▶ _PEDIDO FEITO_: Resuma em duas frases o artigo “Canjebrinas tecnológicas”.

======== TRECHO DO TEXTO ========

CANJEBRINAS TECNOLÓGICAS
Artigo

CANJEBRINAS TECNOLÓGICAS

Eu não sei você, mas, eu ando bastante apalermado com esse tanto de tecnologia que tem nos bombardeado ultimamente. Depois da invenção do smartphone em conluio com a internet todo mundo virou intelectual. Basta chegar em qualquer boteco e prestar assunto no que as pessoas andam conversando. Hoje se criou um tal de “trendsmap” que é nada mais nada menos que um mapa de tendências por região, basta um clique para se saber quais os assuntos mais comentados. Sou de uma época em que para se adquirir conhecimentos era necessário suar, estudar várias horas por dia. Não satisfeito com o que nos eram passado nas salas de aulas, buscávamos informações fora dela para que pudéssemos ficar minimante em condições de emitirmos uma ou outra opinião. A leitura hoje está fora de moda, as pessoas tem preguiça de ler e falam isso com um indisfarçável orgulho, como se o hábito da leitura fosse coisa de ultrapassados. Sou de um tempo em que comprávamos um LP – depois de esperá-lo por meses a fio (para cheirá-lo, admirá-lo, mostrar com ar de satisfação para os amigos), nos reuníamos para escutá-lo a exaustão e ficávamos horas discutindo o encarte, falando do produtor, dos músicos, dos compositores, dos arranjos, das letras e até da música. Ouvíamos por horas as rádios segmentadas tocarem um determinado tipo de música onde além da musicalidade podíamos ouvir uma ou outra entrevista do disck joquey com nosso artista predileto. Quando conseguíamos um jornal ou revista – geralmente com uma semana de atraso -, degustávamos com “requintes de crueldade”, parecíamos até canibais devorando um cérebro fresquinho. Sim, era assim que procurávamos nos informar naquela época.

======== TRECHOS DAS ENTRADAS ========

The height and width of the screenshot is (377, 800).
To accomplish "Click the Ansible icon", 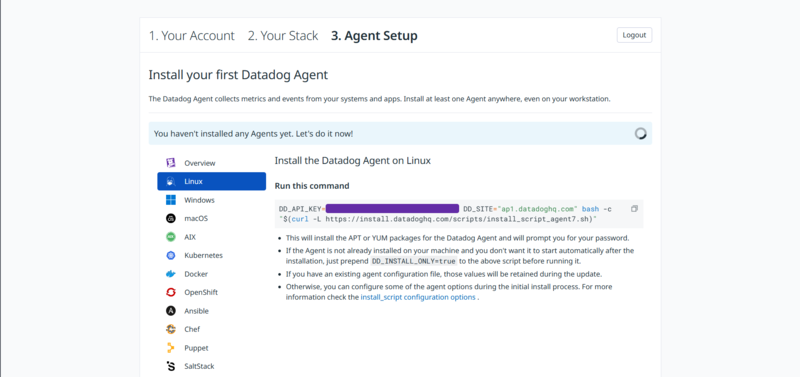I will pyautogui.click(x=171, y=311).
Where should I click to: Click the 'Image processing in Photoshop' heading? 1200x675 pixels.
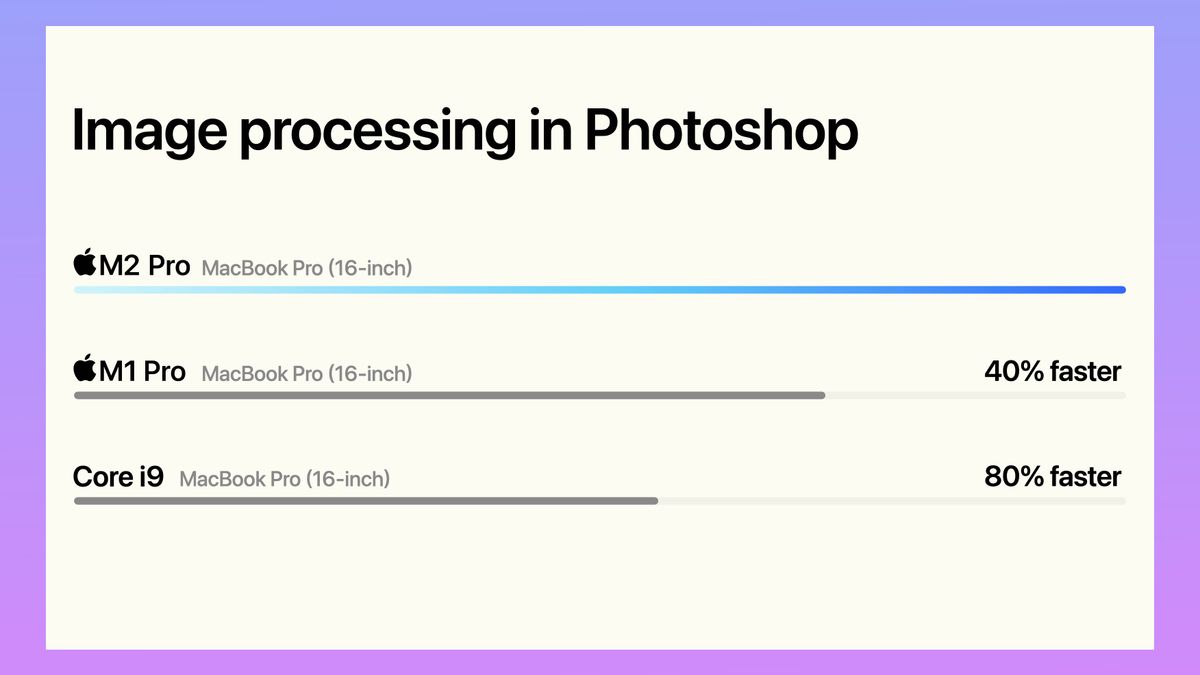click(x=465, y=133)
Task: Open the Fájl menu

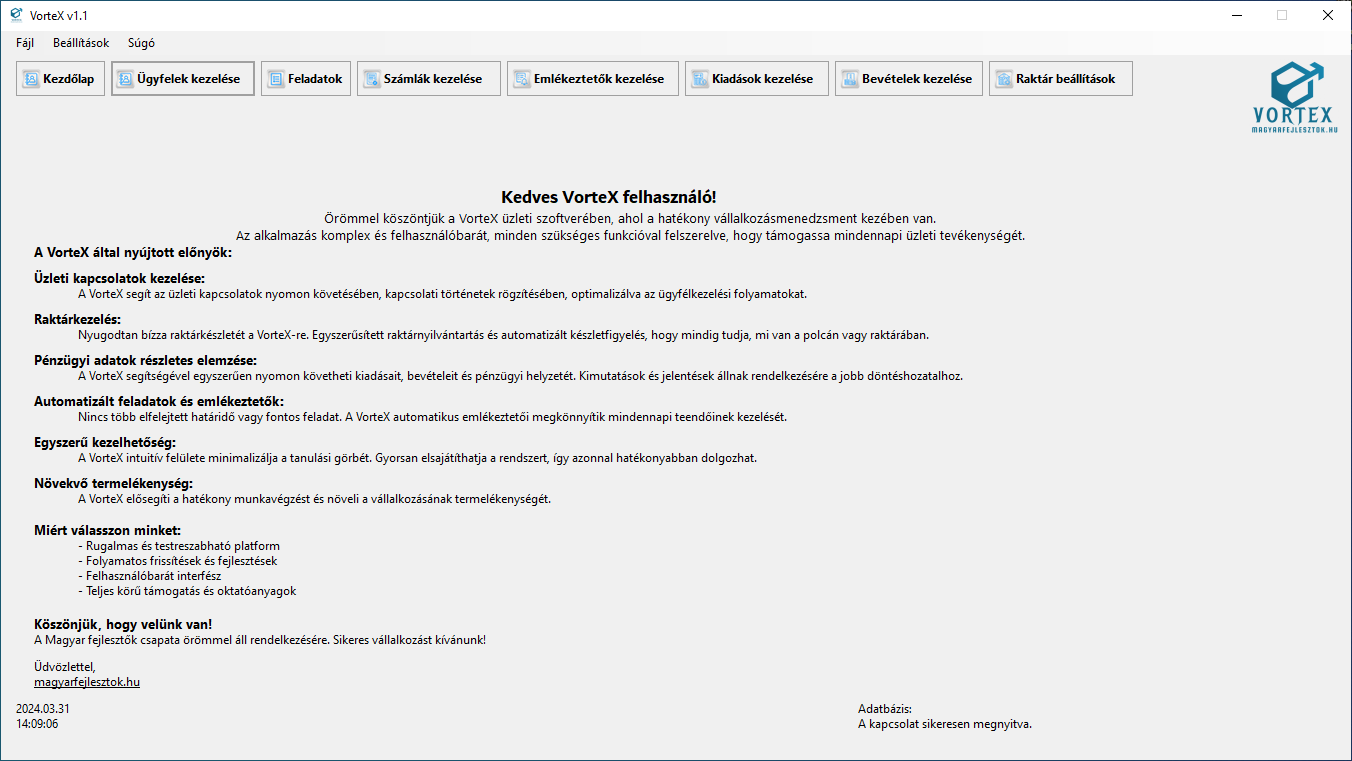Action: (x=25, y=43)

========

▶ _RESPOSTA_: Quem escreve diz andar atordoado com tanta tecnologia e afirma que, depois do smartphone e da internet, todo mundo virou intelectual, enquanto a leitura saiu de moda e as pessoas têm orgulho da preguiça de ler. O artigo lembra um tempo em que aprender exigia estudar muitas horas e buscar informação fora da sala de aula, em que se esperava meses por um LP para discutir o encarte com os amigos e em que jornais e revistas chegavam com uma semana de atraso e eram lidos com avidez.